(Recorded data)
• • • •

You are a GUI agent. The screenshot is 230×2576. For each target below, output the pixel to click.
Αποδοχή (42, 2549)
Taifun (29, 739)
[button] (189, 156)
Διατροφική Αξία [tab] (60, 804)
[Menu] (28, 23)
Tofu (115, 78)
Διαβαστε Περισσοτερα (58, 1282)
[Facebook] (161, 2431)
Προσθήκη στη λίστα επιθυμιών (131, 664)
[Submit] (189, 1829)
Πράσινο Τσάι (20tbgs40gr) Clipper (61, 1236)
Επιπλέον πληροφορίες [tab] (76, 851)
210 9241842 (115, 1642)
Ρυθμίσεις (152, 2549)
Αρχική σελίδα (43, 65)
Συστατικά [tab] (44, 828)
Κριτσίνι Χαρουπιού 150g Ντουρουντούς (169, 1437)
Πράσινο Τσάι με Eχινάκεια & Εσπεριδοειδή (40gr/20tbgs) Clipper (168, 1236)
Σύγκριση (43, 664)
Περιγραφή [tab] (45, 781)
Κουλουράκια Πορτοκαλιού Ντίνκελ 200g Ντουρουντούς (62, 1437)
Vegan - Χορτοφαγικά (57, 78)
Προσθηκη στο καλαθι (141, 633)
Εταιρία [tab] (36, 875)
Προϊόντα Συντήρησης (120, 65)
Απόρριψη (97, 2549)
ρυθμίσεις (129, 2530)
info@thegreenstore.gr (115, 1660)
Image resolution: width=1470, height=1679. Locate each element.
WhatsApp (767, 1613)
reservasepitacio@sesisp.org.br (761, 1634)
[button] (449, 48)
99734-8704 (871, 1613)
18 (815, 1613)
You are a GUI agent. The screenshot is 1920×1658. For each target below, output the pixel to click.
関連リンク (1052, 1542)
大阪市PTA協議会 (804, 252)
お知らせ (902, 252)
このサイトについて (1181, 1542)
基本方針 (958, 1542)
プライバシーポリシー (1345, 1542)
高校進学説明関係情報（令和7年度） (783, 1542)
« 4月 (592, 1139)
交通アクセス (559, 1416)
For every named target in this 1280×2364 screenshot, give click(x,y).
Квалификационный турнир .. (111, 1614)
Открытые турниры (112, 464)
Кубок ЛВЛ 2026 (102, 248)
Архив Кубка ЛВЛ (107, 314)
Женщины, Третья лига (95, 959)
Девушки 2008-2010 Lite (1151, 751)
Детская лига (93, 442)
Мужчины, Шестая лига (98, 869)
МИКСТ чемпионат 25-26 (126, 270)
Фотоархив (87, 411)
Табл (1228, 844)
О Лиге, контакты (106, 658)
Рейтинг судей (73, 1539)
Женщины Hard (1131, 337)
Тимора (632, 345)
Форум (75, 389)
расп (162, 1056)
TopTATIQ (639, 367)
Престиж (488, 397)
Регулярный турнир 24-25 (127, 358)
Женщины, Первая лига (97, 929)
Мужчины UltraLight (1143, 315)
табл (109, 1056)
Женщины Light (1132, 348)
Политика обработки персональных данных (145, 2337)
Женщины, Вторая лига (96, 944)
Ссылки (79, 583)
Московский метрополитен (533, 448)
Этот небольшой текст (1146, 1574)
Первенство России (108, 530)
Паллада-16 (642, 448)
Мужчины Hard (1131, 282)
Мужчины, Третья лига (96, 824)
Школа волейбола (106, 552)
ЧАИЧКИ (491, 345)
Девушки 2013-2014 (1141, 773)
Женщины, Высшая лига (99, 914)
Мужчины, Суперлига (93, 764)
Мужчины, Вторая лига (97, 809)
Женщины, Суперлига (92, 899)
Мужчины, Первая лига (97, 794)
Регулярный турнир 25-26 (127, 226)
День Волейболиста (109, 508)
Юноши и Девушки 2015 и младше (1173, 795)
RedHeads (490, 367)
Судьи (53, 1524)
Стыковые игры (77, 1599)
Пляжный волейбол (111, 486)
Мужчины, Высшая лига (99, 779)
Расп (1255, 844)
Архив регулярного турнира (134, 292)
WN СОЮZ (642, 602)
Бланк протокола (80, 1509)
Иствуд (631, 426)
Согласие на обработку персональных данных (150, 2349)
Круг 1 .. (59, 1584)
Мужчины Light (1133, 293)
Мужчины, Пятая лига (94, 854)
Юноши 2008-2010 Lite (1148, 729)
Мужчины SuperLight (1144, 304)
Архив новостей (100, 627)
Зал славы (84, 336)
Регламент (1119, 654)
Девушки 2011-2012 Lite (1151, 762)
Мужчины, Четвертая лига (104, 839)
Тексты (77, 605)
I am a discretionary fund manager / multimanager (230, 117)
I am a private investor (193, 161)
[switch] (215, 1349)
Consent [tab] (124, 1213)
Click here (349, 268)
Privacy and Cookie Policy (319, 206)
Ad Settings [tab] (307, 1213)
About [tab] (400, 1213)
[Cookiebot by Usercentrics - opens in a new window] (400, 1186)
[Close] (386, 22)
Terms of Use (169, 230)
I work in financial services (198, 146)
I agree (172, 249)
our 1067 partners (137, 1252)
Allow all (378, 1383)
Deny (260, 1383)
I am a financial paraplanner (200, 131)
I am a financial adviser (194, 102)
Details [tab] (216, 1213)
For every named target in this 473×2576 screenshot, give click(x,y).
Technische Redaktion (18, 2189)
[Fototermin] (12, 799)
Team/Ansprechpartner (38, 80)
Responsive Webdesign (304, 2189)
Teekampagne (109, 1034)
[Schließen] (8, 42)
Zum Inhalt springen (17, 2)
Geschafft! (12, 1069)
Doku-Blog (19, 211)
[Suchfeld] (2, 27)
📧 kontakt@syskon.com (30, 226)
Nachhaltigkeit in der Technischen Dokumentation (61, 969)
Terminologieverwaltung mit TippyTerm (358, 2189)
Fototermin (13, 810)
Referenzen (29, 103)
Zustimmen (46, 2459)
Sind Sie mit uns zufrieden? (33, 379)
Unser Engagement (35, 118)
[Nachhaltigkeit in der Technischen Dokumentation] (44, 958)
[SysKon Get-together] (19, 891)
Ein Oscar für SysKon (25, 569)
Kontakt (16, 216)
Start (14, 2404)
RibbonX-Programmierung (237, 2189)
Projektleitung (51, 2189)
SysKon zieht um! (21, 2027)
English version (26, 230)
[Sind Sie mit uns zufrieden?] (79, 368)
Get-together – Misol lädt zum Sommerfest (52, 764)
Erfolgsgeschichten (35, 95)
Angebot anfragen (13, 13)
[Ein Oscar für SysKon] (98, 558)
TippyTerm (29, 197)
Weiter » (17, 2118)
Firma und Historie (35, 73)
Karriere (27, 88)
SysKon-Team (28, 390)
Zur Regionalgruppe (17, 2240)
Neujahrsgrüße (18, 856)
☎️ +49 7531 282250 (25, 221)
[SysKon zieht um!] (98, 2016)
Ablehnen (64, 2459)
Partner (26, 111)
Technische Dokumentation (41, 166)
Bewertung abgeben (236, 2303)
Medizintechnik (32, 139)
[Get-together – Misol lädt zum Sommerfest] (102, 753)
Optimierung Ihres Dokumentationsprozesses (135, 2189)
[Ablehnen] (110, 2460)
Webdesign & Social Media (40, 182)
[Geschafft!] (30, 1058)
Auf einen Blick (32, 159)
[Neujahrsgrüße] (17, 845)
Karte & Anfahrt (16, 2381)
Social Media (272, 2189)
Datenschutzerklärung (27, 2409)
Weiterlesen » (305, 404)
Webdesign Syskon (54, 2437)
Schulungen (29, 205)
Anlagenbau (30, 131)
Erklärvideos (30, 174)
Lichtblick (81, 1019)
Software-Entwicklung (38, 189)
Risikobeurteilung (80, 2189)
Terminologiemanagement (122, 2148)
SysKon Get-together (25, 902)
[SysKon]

• • • •

WORK ITEM = Every line above must be reproduced exactly as it stands.

WORKED SOLUTION =
You are a GUI agent. The screenshot is 230×2576. For each target below, output the pixel to click.
Αποδοχή (42, 2549)
Taifun (29, 739)
[button] (189, 156)
Διατροφική Αξία [tab] (60, 804)
[Menu] (28, 23)
Tofu (115, 78)
Διαβαστε Περισσοτερα (58, 1282)
[Facebook] (161, 2431)
Προσθήκη στη λίστα επιθυμιών (131, 664)
[Submit] (189, 1829)
Πράσινο Τσάι (20tbgs40gr) Clipper (61, 1236)
Επιπλέον πληροφορίες [tab] (76, 851)
210 9241842 (115, 1642)
Ρυθμίσεις (152, 2549)
Αρχική σελίδα (43, 65)
Συστατικά [tab] (44, 828)
Κριτσίνι Χαρουπιού 150g Ντουρουντούς (169, 1437)
Πράσινο Τσάι με Eχινάκεια & Εσπεριδοειδή (40gr/20tbgs) Clipper (168, 1236)
Σύγκριση (43, 664)
Περιγραφή [tab] (45, 781)
Κουλουράκια Πορτοκαλιού Ντίνκελ 200g Ντουρουντούς (62, 1437)
Vegan - Χορτοφαγικά (57, 78)
Προσθηκη στο καλαθι (141, 633)
Εταιρία [tab] (36, 875)
Προϊόντα Συντήρησης (120, 65)
Απόρριψη (97, 2549)
ρυθμίσεις (129, 2530)
info@thegreenstore.gr (115, 1660)
Image resolution: width=1470, height=1679. Locate each element.
WhatsApp (767, 1613)
reservasepitacio@sesisp.org.br (761, 1634)
[button] (449, 48)
99734-8704 (871, 1613)
18 (815, 1613)
You are a GUI agent. The screenshot is 1920×1658. For each target below, output the pixel to click.
関連リンク (1052, 1542)
大阪市PTA協議会 (804, 252)
お知らせ (902, 252)
このサイトについて (1181, 1542)
基本方針 (958, 1542)
プライバシーポリシー (1345, 1542)
高校進学説明関係情報（令和7年度） (783, 1542)
« 4月 (592, 1139)
交通アクセス (559, 1416)
For every named target in this 1280×2364 screenshot, give click(x,y).
Квалификационный турнир .. (111, 1614)
Открытые турниры (112, 464)
Кубок ЛВЛ 2026 (102, 248)
Архив Кубка ЛВЛ (107, 314)
Женщины, Третья лига (95, 959)
Девушки 2008-2010 Lite (1151, 751)
Детская лига (93, 442)
Мужчины, Шестая лига (98, 869)
МИКСТ чемпионат 25-26 (126, 270)
Фотоархив (87, 411)
Табл (1228, 844)
О Лиге, контакты (106, 658)
Рейтинг судей (73, 1539)
Женщины Hard (1131, 337)
Тимора (632, 345)
Форум (75, 389)
расп (162, 1056)
TopTATIQ (639, 367)
Престиж (488, 397)
Регулярный турнир 24-25 (127, 358)
Женщины, Первая лига (97, 929)
Мужчины UltraLight (1143, 315)
табл (109, 1056)
Женщины Light (1132, 348)
Политика обработки персональных данных (145, 2337)
Женщины, Вторая лига (96, 944)
Ссылки (79, 583)
Московский метрополитен (533, 448)
Этот небольшой текст (1146, 1574)
Первенство России (108, 530)
Паллада-16 (642, 448)
Мужчины Hard (1131, 282)
Мужчины, Третья лига (96, 824)
Школа волейбола (106, 552)
ЧАИЧКИ (491, 345)
Девушки 2013-2014 (1141, 773)
Женщины, Высшая лига (99, 914)
Мужчины, Суперлига (93, 764)
Мужчины, Вторая лига (97, 809)
Женщины, Суперлига (92, 899)
Мужчины, Первая лига (97, 794)
Регулярный турнир 25-26 (127, 226)
День Волейболиста (109, 508)
Юноши и Девушки 2015 и младше (1173, 795)
RedHeads (490, 367)
Судьи (53, 1524)
Стыковые игры (77, 1599)
Пляжный волейбол (111, 486)
Мужчины, Высшая лига (99, 779)
Расп (1255, 844)
Архив регулярного турнира (134, 292)
WN СОЮZ (642, 602)
Бланк протокола (80, 1509)
Иствуд (631, 426)
Согласие на обработку персональных данных (150, 2349)
Круг 1 .. (59, 1584)
Мужчины Light (1133, 293)
Мужчины, Пятая лига (94, 854)
Юноши 2008-2010 Lite (1148, 729)
Мужчины SuperLight (1144, 304)
Архив новостей (100, 627)
Зал славы (84, 336)
Регламент (1119, 654)
Девушки 2011-2012 Lite (1151, 762)
Мужчины, Четвертая лига (104, 839)
Тексты (77, 605)
I am a discretionary fund manager / multimanager (230, 117)
I am a private investor (193, 161)
[switch] (215, 1349)
Consent [tab] (124, 1213)
Click here (349, 268)
Privacy and Cookie Policy (319, 206)
Ad Settings [tab] (307, 1213)
About [tab] (400, 1213)
[Cookiebot by Usercentrics - opens in a new window] (400, 1186)
[Close] (386, 22)
Terms of Use (169, 230)
I work in financial services (198, 146)
I agree (172, 249)
our 1067 partners (137, 1252)
Allow all (378, 1383)
Deny (260, 1383)
I am a financial paraplanner (200, 131)
I am a financial adviser (194, 102)
Details [tab] (216, 1213)
For every named target in this 473×2576 screenshot, give click(x,y).
Technische Redaktion (18, 2189)
[Fototermin] (12, 799)
Team/Ansprechpartner (38, 80)
Responsive Webdesign (304, 2189)
Teekampagne (109, 1034)
[Schließen] (8, 42)
Zum Inhalt springen (17, 2)
Geschafft! (12, 1069)
Doku-Blog (19, 211)
[Suchfeld] (2, 27)
📧 kontakt@syskon.com (30, 226)
Nachhaltigkeit in der Technischen Dokumentation (61, 969)
Terminologieverwaltung mit TippyTerm (358, 2189)
Fototermin (13, 810)
Referenzen (29, 103)
Zustimmen (46, 2459)
Sind Sie mit uns zufrieden? (33, 379)
Unser Engagement (35, 118)
[Nachhaltigkeit in der Technischen Dokumentation] (44, 958)
[SysKon Get-together] (19, 891)
Ein Oscar für SysKon (25, 569)
Kontakt (16, 216)
Start (14, 2404)
RibbonX-Programmierung (237, 2189)
Projektleitung (51, 2189)
SysKon zieht um! (21, 2027)
English version (26, 230)
[Sind Sie mit uns zufrieden?] (79, 368)
Get-together – Misol lädt zum Sommerfest (52, 764)
Erfolgsgeschichten (35, 95)
Angebot anfragen (13, 13)
[Ein Oscar für SysKon] (98, 558)
TippyTerm (29, 197)
Weiter » (17, 2118)
Firma und Historie (35, 73)
Karriere (27, 88)
SysKon-Team (28, 390)
Zur Regionalgruppe (17, 2240)
Neujahrsgrüße (18, 856)
☎️ +49 7531 282250 (25, 221)
[SysKon zieht um!] (98, 2016)
Ablehnen (64, 2459)
Partner (26, 111)
Technische Dokumentation (41, 166)
Bewertung abgeben (236, 2303)
Medizintechnik (32, 139)
[Get-together – Misol lädt zum Sommerfest] (102, 753)
Optimierung Ihres Dokumentationsprozesses (135, 2189)
[Ablehnen] (110, 2460)
Webdesign & Social Media (40, 182)
[Geschafft!] (30, 1058)
Auf einen Blick (32, 159)
[Neujahrsgrüße] (17, 845)
Karte & Anfahrt (16, 2381)
Social Media (272, 2189)
Datenschutzerklärung (27, 2409)
Weiterlesen » (305, 404)
Webdesign Syskon (54, 2437)
Schulungen (29, 205)
Anlagenbau (30, 131)
Erklärvideos (30, 174)
Lichtblick (81, 1019)
Software-Entwicklung (38, 189)
Risikobeurteilung (80, 2189)
Terminologiemanagement (122, 2148)
SysKon Get-together (25, 902)
[SysKon]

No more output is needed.